On Meditation

An Extract From Profit From Unlimited Thinking

A personal development course in a book I wrote ages ago.

In Part 5, I have included more details of the various processes  and mind states involved in self-programming, or self-hypnosis. Through self-hypnosis, we can interact profitably with our subconscious minds. Not only can we tell it what improvements our conscious minds would like, we can also receive in return, symbolic messages of hidden and useful knowledge. I have also included a sample hypnosis script which can be amended to suit individual needs. Use it as a skeleton script for your own creative endeavours.

“Man has three ways of acting wisely. First, on meditation; that is the noblest. Secondly, on imitation; that is the easiest. Thirdly, on experience; that is the bitterest.” Confucius

“Meditation is really the mind thinking of the Soul, just as Activity is the mind thinking of the world.” Paul Brunton

“Whoever here among men attain greatness, they have, as it were, part of the reward of meditation. …He who reverences meditation as the Supreme – as far as meditation goes, so far he has unlimited freedom.” Chandogya Upanishad

I confess to having a prodigal-son approach to inner education: off on mundane or materialistic trips, I pay lip service to still and silent listening. Yet when I do, and it can be for mere seconds, I am greatly rewarded beyond my deservability.  In fact, probably like most mere mortals, I am awed by what I could receive, and thus switch off.

§ **Written problem 1**:
Extract every line of the entries that contains the word "Closet".
The entries that follow are unrelated to the meditation excerpt.

§ **Exercise material**:
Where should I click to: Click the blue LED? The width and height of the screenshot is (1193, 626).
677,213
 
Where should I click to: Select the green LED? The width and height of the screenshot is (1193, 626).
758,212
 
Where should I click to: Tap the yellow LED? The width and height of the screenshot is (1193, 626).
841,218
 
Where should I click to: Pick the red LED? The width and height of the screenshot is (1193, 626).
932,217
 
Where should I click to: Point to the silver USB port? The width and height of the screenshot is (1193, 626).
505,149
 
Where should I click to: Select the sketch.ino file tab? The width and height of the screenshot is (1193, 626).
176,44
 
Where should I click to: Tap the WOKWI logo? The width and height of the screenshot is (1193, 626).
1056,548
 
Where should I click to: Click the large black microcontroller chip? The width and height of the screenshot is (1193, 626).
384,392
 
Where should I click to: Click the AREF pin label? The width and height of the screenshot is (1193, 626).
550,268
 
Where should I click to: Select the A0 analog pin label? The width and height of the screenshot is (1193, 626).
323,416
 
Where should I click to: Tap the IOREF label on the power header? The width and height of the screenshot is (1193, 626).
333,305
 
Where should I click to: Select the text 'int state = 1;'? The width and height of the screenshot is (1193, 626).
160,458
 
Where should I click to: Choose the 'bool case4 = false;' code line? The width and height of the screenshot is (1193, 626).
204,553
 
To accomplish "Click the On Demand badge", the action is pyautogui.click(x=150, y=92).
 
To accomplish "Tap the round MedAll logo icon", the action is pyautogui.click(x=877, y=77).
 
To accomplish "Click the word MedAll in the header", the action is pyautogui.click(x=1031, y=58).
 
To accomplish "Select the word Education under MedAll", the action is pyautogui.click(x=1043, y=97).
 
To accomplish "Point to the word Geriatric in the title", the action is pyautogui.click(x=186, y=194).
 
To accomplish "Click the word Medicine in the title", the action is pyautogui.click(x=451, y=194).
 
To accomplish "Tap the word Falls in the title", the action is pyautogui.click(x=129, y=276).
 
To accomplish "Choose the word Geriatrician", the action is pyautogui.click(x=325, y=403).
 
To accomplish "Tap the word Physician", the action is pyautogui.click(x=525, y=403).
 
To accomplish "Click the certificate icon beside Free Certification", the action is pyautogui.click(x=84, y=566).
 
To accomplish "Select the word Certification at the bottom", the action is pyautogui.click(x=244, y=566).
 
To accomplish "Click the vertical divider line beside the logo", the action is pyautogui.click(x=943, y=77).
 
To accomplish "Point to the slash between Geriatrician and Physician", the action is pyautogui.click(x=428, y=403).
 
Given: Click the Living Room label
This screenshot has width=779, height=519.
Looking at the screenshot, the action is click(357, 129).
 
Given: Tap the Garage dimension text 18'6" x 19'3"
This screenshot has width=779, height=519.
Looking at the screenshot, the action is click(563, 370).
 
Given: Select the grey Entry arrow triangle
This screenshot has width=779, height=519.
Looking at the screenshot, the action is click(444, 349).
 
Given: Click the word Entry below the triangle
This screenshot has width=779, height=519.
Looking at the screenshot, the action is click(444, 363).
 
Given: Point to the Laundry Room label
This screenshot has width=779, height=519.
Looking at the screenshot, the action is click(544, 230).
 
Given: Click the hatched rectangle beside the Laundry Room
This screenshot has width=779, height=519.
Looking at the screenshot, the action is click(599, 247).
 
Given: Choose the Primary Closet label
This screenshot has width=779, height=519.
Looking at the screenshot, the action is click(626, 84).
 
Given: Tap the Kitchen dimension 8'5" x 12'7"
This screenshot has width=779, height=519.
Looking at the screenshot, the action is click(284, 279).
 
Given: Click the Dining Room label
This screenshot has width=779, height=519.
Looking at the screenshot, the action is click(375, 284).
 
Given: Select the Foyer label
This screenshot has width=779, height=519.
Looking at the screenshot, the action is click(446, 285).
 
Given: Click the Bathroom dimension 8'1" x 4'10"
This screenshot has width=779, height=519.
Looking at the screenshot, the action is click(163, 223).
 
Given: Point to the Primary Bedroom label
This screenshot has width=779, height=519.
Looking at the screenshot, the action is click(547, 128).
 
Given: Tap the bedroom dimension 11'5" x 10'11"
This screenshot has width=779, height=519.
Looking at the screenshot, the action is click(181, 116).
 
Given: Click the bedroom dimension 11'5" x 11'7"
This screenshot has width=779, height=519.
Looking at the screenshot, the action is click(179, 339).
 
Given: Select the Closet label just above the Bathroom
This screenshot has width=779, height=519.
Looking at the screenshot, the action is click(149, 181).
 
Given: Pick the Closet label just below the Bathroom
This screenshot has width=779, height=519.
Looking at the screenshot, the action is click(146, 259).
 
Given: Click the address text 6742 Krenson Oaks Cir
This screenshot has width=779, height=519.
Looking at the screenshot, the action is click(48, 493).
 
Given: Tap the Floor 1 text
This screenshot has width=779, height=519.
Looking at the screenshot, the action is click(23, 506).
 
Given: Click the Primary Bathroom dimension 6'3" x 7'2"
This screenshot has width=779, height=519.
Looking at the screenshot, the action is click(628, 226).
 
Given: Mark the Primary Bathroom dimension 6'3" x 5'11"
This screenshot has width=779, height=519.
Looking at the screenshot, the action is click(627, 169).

§ **Written problem 2**:
In the meditation excerpt, which of Confucius's three ways of acting wisely does he call the bitterest?

§ **Exercise solution 1**:
Given: Choose the Primary Closet label
Given: Select the Closet label just above the Bathroom
Given: Pick the Closet label just below the Bathroom

§ **Exercise solution 2**:
Acting on experience.